• WORK INSTRUCTIONS: Determine how many lines in the listing contain the string "left"; respond with the number alone.

• AVAILABLE DATA:
<<<<

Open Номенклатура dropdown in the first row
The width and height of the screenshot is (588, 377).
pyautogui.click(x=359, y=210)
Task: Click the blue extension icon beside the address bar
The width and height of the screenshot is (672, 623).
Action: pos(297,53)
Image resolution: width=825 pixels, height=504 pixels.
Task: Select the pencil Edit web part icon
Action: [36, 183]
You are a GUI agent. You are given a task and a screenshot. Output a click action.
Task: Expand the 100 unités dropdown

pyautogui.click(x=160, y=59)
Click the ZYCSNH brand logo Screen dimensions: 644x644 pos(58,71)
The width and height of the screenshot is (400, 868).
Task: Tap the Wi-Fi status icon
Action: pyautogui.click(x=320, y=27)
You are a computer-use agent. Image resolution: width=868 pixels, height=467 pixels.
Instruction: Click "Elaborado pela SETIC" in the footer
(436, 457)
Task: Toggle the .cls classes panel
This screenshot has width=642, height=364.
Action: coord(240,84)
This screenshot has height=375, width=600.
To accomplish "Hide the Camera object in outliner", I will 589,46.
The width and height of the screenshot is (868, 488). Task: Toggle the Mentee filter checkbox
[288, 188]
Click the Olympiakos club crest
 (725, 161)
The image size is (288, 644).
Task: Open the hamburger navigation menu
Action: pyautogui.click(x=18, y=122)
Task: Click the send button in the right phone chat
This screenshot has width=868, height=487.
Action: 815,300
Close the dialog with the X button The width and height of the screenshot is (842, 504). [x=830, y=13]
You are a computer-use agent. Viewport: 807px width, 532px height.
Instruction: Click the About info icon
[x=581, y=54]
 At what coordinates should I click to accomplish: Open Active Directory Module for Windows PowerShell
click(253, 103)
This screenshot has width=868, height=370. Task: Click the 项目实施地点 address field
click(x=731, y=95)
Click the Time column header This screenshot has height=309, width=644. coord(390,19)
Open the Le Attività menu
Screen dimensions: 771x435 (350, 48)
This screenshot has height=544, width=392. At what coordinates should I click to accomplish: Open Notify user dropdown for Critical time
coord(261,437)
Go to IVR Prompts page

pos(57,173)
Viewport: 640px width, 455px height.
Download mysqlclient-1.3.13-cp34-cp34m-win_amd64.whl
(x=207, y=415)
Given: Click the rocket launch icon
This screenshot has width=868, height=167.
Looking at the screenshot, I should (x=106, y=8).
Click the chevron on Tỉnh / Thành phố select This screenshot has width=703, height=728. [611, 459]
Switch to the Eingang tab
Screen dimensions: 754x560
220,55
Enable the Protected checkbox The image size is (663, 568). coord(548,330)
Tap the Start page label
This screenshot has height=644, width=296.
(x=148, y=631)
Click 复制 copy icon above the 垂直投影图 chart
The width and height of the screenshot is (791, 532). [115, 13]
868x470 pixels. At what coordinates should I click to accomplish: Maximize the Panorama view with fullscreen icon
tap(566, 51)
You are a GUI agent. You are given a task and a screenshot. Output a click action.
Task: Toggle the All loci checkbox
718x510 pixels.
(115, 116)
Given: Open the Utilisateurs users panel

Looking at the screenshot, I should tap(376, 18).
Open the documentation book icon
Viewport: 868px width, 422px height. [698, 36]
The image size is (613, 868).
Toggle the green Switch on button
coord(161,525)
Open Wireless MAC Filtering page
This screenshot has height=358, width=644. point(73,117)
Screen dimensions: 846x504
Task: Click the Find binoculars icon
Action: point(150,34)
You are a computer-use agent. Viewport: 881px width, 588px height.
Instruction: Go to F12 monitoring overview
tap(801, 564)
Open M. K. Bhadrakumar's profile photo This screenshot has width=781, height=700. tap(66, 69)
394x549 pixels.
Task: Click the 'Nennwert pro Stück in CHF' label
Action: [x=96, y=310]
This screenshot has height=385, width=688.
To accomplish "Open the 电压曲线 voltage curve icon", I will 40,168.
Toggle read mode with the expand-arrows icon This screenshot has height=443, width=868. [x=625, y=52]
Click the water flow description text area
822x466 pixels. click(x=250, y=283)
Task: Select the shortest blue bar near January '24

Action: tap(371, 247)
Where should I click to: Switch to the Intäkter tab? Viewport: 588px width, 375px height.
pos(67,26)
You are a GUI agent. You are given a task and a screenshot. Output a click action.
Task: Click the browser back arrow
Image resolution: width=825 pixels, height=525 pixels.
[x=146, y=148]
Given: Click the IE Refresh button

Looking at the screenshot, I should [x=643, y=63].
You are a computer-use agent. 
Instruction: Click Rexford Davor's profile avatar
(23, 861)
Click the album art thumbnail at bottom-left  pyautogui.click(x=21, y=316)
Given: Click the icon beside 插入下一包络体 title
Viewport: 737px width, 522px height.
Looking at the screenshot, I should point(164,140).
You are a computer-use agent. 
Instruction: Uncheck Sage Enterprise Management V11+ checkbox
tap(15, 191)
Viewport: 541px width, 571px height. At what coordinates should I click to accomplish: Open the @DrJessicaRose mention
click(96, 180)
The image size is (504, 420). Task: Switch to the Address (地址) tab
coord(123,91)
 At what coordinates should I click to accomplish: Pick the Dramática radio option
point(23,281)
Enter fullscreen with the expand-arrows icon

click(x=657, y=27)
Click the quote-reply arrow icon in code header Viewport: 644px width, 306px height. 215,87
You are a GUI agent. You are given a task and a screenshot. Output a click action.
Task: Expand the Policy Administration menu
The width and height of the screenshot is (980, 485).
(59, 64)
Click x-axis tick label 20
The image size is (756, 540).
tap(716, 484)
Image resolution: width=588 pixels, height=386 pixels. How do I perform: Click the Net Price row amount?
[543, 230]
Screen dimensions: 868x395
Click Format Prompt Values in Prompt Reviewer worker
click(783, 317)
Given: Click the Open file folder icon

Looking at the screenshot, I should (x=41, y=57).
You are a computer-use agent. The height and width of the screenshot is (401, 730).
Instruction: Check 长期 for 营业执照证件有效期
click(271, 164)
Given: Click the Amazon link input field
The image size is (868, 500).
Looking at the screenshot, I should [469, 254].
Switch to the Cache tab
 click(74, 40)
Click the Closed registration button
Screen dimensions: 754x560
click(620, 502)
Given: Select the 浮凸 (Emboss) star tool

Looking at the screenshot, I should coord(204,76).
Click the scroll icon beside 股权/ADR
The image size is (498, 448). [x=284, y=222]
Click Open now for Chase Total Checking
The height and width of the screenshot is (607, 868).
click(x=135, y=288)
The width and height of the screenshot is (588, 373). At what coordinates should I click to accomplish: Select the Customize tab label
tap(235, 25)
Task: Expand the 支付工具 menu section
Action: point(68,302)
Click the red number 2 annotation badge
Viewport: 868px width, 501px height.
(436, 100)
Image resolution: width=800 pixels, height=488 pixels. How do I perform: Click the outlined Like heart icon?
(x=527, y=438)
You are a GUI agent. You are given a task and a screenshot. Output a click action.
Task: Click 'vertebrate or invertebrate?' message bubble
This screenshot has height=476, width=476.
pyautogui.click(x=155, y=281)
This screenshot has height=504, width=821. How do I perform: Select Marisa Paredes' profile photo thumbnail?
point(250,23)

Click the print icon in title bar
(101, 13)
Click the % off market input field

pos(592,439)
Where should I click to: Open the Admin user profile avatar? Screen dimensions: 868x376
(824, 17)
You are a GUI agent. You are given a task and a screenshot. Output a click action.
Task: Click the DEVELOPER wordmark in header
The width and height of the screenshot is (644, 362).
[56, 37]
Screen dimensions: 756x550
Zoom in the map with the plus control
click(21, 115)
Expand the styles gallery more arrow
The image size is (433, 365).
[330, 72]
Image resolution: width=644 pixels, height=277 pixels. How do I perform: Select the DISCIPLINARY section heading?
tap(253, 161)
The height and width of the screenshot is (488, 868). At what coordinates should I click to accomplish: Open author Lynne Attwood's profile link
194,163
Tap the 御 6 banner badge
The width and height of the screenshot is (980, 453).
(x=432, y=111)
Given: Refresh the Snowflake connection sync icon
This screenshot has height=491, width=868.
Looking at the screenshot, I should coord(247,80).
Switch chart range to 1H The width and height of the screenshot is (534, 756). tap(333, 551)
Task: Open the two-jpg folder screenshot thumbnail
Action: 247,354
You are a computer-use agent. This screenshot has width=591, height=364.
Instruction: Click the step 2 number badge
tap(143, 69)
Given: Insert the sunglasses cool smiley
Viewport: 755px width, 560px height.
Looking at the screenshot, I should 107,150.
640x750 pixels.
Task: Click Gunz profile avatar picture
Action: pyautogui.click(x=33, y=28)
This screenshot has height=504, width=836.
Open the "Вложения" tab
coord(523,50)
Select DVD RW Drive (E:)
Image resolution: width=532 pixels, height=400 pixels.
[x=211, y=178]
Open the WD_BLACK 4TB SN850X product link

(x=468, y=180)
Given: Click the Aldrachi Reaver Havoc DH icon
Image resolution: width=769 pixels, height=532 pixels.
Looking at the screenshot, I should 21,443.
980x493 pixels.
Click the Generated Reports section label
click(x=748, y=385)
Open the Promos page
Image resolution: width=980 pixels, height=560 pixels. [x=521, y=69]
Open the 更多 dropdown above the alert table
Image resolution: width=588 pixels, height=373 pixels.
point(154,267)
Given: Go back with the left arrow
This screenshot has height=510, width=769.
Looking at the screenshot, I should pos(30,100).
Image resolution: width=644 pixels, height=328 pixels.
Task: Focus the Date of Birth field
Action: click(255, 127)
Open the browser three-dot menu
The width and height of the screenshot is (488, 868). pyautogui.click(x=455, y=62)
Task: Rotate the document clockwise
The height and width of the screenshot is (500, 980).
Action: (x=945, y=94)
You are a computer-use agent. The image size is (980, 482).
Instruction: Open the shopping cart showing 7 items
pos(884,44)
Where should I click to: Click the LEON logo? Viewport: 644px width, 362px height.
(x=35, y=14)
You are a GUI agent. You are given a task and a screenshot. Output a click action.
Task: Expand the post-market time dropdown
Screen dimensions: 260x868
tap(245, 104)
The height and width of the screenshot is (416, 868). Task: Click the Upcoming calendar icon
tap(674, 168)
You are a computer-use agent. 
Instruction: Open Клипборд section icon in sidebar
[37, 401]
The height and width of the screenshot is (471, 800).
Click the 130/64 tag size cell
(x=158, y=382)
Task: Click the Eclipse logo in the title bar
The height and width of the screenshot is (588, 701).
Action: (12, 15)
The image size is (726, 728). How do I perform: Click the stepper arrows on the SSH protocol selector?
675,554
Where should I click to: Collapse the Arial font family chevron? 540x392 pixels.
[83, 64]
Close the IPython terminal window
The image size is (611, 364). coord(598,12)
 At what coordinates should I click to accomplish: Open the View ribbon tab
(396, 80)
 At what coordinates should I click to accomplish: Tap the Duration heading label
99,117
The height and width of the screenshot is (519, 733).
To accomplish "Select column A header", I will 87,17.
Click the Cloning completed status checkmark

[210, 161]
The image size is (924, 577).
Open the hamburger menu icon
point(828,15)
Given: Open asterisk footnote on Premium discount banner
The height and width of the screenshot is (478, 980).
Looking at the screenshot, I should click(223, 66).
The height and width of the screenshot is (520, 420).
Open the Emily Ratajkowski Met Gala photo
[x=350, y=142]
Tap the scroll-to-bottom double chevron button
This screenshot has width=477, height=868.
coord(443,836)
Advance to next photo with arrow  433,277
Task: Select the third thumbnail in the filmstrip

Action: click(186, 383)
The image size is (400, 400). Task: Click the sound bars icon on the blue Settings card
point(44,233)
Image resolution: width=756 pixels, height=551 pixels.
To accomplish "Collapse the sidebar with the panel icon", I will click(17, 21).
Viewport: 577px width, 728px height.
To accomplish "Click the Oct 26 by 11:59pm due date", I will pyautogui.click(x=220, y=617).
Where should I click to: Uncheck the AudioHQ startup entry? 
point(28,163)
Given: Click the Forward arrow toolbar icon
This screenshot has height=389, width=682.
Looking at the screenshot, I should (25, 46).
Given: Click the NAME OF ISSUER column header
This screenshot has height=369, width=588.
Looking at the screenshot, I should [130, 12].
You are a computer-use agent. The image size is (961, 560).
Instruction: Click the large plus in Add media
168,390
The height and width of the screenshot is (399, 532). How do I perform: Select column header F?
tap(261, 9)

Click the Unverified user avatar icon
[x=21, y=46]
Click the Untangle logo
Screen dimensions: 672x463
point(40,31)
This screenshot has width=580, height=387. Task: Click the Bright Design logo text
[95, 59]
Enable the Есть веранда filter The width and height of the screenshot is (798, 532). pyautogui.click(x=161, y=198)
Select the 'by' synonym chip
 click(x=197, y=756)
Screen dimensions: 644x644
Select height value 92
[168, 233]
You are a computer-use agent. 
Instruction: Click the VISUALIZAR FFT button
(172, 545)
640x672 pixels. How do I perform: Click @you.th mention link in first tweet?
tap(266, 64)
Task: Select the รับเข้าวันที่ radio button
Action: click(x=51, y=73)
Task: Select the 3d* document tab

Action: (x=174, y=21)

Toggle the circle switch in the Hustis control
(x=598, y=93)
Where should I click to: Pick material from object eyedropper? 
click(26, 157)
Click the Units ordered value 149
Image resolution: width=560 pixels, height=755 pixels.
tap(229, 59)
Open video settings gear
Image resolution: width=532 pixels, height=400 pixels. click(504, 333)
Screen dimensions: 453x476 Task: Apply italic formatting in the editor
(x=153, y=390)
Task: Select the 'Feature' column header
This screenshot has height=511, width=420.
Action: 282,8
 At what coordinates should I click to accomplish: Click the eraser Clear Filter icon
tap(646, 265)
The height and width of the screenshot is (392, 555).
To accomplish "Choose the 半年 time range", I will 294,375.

>>>>

• SOLUTION: 2